# EXERCISE PROMPT
The lines in the listing below are to be given again exactly, starting at the line holding "Viewport: 470px width, 609px height." and ending at the line holding "This screenshot has height=583, width=799.". Do not include pictures.

# INFORMATION PROVIDED
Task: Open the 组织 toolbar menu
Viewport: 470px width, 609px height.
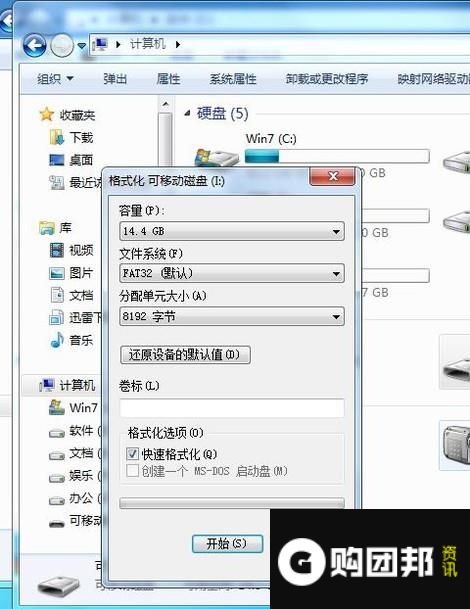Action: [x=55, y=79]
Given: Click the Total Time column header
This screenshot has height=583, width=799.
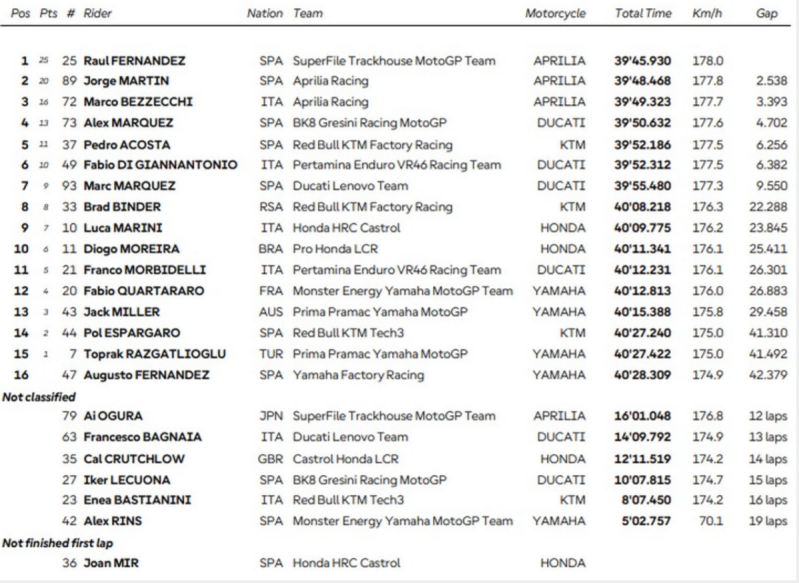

==

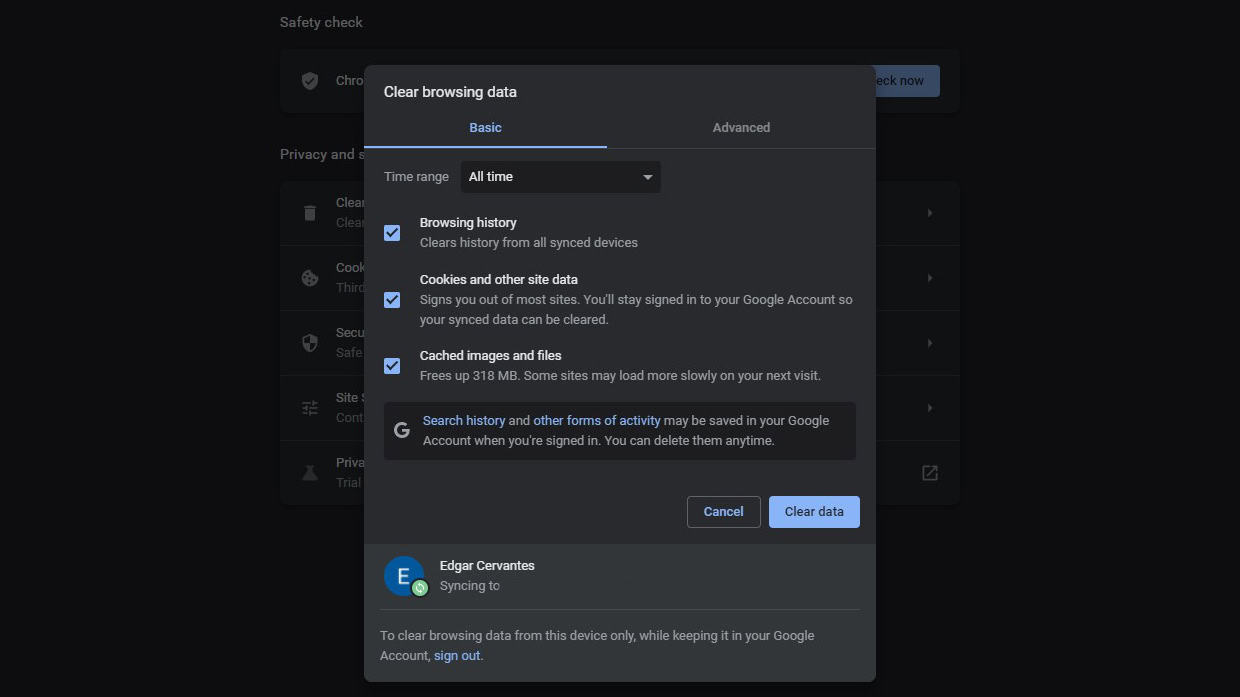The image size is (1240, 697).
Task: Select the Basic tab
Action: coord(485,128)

# TASK RESPONSE
Viewport: 470px width, 609px height.
Action: [x=55, y=79]
Given: Click the Total Time column header
This screenshot has height=583, width=799.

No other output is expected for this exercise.